Prompt: In the passage below on reactions in Guernsey after Liberation, list every treatment that the reports described as inflicted on Jersey girls.

Text block:
═══

Multiple factors seemed to dampen this need in the Island. The first factors, of course, were simply the personalities and moral values of individuals. After Liberation, reports reached the Island that Jersey girls had been tarred and feathered. Further accounts said that they were tied to railings and their names written on walls with swastikas painted over them. Ken was aghast at such “hooligan like actions” and prayed that Vera, whom he knew to have “perhaps fraternised too freely with the troops,” would not suffer such a fate. He did not believe that Guernsey Islanders would take part in such actions, particularly against girls that they knew, despite strong feelings about such fraternization.
121
It may be that such rumors from Jersey, many highly exaggerated in the telling, cooled the ardor of those who might lead such retaliation. Violent actions, so satisfying in imagination, seem simply ugly and mob-like when actually carried out. As to attacking the Germans, Rev. Ord held fast to his belief that it was counter to British nature “to hate for long” regardless of the extent of the provocation.

═══

Record set:
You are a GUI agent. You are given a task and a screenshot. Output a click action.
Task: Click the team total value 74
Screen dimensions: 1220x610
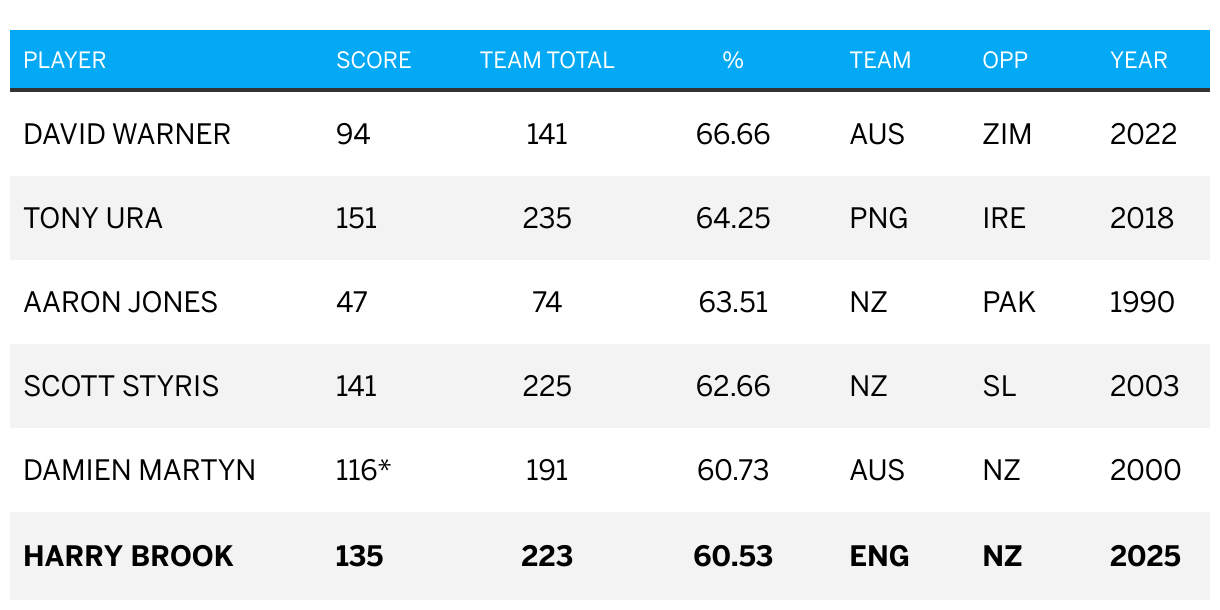[547, 302]
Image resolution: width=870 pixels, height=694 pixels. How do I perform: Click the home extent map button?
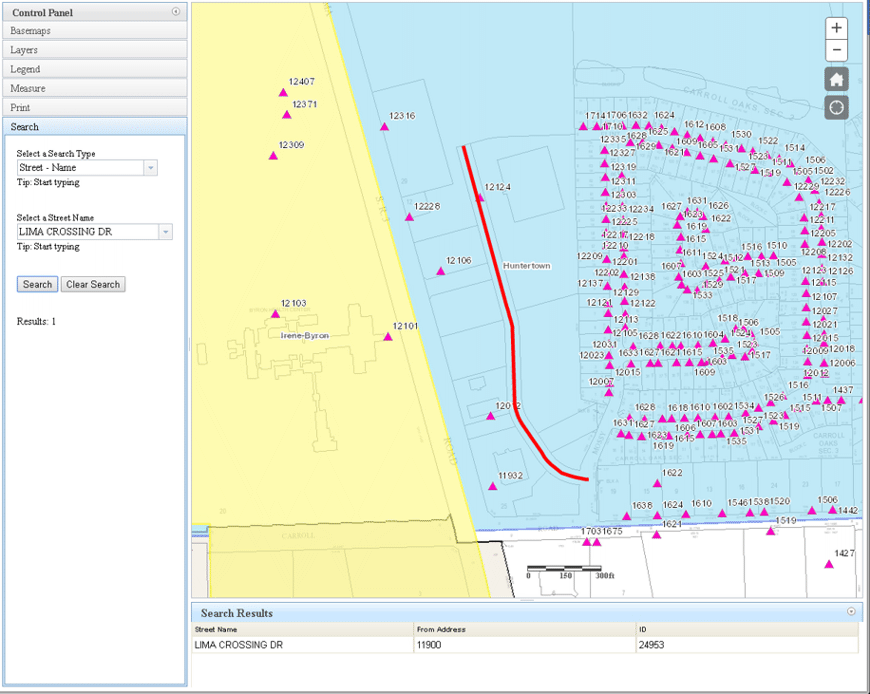tap(836, 80)
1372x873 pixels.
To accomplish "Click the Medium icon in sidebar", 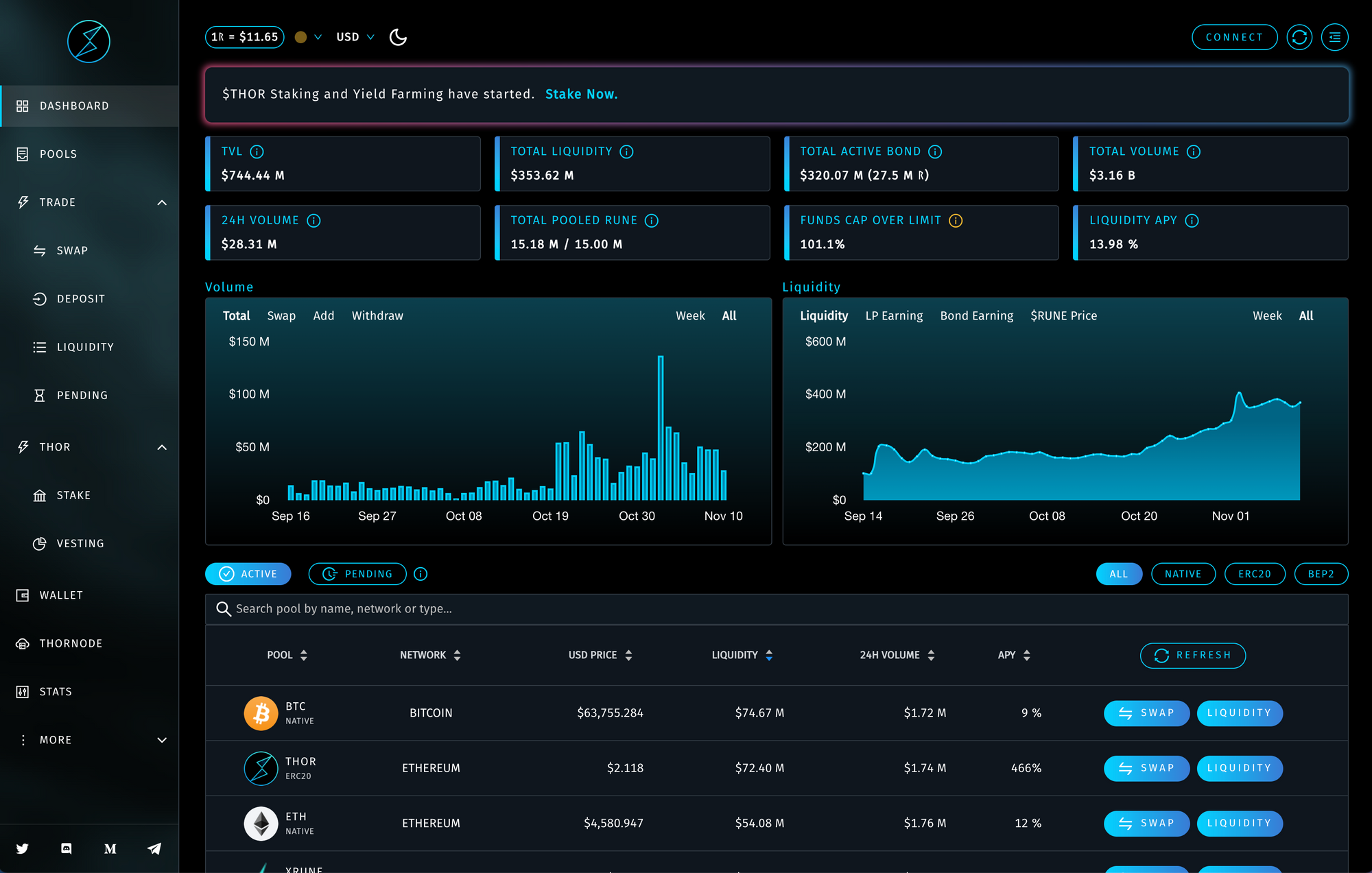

═══

Exercise solution:
- Tarred and feathered
- Tied to railings
- Their names written on walls
- Swastikas painted over their names